◆ Directions ◆
Take the line with "Click the help" and the rest of the lines after it, to the end of the entries, and restate them exactly.

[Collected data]
----------
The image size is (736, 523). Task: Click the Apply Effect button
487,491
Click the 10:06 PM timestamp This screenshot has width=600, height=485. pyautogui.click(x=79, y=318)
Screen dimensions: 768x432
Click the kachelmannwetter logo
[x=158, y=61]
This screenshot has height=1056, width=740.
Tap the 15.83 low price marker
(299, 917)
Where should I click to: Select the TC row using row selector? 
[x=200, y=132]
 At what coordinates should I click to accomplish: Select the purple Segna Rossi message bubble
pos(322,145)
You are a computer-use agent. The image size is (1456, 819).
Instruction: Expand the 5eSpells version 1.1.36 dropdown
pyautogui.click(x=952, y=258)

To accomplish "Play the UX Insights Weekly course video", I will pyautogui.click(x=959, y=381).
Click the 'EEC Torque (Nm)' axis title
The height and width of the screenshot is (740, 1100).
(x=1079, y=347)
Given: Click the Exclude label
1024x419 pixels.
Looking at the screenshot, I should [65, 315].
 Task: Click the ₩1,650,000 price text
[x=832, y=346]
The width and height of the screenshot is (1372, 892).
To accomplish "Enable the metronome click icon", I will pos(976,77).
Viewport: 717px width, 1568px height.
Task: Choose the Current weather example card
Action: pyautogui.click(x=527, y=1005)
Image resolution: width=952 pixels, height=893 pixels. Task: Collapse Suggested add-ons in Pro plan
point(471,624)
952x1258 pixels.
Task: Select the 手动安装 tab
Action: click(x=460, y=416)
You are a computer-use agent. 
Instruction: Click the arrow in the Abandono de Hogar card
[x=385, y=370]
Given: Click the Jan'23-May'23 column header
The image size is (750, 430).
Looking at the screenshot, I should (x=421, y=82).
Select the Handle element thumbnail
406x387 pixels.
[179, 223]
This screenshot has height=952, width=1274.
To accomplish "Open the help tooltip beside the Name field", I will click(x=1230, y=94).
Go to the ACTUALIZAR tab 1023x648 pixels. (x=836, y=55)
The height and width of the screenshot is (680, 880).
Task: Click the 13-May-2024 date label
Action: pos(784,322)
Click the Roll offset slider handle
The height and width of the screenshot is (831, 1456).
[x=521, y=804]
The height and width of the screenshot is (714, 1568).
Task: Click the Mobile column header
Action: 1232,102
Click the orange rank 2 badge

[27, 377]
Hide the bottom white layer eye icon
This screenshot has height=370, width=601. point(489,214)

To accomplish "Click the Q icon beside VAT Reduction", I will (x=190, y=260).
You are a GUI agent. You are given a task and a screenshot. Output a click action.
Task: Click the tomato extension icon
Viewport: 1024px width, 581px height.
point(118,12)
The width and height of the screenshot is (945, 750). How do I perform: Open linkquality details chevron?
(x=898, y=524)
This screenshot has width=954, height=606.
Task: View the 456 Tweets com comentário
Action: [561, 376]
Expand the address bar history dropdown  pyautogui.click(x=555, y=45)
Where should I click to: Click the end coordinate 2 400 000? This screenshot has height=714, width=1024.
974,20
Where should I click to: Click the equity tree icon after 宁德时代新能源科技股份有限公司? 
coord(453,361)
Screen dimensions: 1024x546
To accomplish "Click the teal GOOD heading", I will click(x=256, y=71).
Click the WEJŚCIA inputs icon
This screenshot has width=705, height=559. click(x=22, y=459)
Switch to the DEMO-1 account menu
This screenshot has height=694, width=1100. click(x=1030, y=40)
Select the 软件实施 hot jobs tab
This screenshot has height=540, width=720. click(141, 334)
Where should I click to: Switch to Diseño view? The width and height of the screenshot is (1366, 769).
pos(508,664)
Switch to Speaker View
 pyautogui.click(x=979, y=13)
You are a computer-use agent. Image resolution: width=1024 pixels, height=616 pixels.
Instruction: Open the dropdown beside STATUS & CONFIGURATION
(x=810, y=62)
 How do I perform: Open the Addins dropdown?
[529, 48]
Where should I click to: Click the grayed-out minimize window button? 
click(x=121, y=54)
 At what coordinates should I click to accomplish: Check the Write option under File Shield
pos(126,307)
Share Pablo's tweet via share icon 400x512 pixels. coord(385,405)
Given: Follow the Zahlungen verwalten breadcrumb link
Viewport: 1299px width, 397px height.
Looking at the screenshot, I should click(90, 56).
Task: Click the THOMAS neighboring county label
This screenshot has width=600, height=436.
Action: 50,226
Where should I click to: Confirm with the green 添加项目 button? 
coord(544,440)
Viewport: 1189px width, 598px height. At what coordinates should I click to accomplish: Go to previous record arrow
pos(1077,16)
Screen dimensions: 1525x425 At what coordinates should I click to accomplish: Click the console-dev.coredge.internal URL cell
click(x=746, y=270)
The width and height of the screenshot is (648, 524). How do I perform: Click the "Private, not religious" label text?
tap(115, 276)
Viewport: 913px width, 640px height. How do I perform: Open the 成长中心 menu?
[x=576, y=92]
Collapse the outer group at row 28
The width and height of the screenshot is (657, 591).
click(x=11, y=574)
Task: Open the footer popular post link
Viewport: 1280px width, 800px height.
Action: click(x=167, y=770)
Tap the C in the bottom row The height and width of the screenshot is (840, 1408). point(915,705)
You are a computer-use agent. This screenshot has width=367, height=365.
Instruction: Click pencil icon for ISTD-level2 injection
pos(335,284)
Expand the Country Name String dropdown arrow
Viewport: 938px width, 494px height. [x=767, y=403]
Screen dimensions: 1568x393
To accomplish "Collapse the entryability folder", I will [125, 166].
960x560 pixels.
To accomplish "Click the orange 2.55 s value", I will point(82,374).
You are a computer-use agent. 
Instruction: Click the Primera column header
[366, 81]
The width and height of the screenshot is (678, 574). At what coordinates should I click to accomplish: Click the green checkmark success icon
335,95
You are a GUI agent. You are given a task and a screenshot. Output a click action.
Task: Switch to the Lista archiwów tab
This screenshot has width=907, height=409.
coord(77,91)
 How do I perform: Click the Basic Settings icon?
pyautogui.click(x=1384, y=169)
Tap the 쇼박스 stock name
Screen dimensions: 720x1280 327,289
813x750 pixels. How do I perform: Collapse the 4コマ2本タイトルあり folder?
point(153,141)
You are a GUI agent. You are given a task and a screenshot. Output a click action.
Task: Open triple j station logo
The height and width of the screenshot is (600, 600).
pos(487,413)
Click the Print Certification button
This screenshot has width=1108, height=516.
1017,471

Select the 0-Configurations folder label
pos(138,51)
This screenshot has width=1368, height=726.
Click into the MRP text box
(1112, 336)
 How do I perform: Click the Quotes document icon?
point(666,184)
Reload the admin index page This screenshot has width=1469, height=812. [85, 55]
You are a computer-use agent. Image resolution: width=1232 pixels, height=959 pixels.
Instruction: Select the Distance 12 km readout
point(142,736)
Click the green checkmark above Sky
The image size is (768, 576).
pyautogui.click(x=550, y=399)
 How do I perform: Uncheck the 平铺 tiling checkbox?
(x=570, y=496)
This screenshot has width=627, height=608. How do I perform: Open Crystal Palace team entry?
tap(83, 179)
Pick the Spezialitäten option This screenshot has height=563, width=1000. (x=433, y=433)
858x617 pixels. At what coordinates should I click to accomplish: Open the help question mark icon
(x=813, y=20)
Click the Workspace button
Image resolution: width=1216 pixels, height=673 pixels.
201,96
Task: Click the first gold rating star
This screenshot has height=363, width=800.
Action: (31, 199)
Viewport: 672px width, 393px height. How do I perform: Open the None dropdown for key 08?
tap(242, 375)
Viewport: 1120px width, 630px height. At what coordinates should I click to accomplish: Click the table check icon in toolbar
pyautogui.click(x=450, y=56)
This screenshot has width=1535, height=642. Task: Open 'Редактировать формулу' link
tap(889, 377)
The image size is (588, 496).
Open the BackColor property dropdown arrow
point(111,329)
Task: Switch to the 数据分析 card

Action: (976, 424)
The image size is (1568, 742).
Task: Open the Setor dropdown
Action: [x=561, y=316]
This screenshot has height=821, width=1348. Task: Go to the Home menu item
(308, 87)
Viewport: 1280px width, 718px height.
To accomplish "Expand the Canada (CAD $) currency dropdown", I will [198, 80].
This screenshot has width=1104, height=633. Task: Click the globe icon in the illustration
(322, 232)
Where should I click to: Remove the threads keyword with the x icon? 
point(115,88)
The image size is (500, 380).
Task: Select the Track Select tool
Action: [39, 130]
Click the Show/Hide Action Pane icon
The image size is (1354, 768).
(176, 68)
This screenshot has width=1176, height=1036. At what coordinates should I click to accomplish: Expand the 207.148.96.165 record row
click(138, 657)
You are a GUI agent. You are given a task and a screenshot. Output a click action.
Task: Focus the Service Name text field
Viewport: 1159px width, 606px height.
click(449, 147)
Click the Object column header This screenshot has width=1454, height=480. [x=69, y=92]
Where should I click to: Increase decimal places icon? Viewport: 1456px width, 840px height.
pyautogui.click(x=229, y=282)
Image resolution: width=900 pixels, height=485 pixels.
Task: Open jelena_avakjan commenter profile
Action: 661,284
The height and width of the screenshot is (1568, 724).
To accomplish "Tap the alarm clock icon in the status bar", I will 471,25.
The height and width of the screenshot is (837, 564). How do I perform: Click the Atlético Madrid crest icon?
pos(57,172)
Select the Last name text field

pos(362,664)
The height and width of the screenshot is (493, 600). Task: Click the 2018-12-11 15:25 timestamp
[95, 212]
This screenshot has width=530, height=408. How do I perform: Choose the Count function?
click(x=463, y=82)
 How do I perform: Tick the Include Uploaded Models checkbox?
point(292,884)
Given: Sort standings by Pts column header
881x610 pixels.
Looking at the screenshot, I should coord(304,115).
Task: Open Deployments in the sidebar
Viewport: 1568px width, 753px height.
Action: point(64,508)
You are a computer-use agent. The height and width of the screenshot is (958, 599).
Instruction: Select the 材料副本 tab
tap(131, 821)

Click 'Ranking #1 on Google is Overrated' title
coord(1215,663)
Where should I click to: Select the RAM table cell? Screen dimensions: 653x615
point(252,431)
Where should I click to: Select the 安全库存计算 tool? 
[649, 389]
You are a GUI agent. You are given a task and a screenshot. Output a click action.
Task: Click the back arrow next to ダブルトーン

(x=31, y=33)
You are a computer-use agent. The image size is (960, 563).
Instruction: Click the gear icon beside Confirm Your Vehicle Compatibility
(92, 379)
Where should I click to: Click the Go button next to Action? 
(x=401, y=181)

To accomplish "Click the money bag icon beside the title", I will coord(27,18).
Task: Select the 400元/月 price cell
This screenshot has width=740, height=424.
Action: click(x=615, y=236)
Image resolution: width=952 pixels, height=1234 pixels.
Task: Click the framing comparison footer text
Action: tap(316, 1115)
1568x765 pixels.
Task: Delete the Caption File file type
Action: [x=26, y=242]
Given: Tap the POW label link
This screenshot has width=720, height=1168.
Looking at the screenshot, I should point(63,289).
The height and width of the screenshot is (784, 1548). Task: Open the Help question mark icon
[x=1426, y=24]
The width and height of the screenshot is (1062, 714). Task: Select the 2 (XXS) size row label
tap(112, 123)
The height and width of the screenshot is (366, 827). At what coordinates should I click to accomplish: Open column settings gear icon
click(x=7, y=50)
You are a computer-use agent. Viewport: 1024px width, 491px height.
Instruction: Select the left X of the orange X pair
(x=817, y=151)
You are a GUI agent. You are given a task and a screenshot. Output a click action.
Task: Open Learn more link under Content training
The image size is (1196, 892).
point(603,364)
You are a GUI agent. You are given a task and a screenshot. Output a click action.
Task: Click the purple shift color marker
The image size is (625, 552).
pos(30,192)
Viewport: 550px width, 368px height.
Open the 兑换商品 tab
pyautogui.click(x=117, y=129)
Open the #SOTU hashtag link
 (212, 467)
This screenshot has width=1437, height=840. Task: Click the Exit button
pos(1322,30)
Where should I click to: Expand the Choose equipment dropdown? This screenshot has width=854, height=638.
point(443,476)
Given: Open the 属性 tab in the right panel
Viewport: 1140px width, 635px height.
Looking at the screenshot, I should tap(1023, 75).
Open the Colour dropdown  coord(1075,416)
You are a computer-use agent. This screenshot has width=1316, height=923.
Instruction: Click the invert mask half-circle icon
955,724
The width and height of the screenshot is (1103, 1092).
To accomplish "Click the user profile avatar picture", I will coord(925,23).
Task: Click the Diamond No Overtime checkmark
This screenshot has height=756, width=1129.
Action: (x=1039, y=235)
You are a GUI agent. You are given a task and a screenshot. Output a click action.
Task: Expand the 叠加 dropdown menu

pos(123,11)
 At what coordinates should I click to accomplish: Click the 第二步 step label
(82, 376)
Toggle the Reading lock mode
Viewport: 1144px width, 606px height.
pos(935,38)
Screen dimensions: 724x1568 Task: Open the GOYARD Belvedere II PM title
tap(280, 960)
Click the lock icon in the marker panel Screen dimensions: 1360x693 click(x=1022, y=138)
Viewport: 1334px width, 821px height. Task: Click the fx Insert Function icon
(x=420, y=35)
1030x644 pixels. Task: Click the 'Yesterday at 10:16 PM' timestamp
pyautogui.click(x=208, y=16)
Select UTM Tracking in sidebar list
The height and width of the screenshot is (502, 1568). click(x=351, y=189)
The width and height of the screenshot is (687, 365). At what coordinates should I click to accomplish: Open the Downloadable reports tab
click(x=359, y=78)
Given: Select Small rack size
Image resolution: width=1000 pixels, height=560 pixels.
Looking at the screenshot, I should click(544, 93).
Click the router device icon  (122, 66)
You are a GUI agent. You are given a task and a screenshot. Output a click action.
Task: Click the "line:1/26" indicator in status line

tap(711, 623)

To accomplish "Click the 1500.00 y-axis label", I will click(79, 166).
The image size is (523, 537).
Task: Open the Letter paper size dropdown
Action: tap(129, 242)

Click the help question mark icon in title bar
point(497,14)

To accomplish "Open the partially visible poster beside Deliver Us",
----------
◆ Solution to the exercise ◆
Click the help question mark icon in title bar
point(497,14)

To accomplish "Open the partially visible poster beside Deliver Us",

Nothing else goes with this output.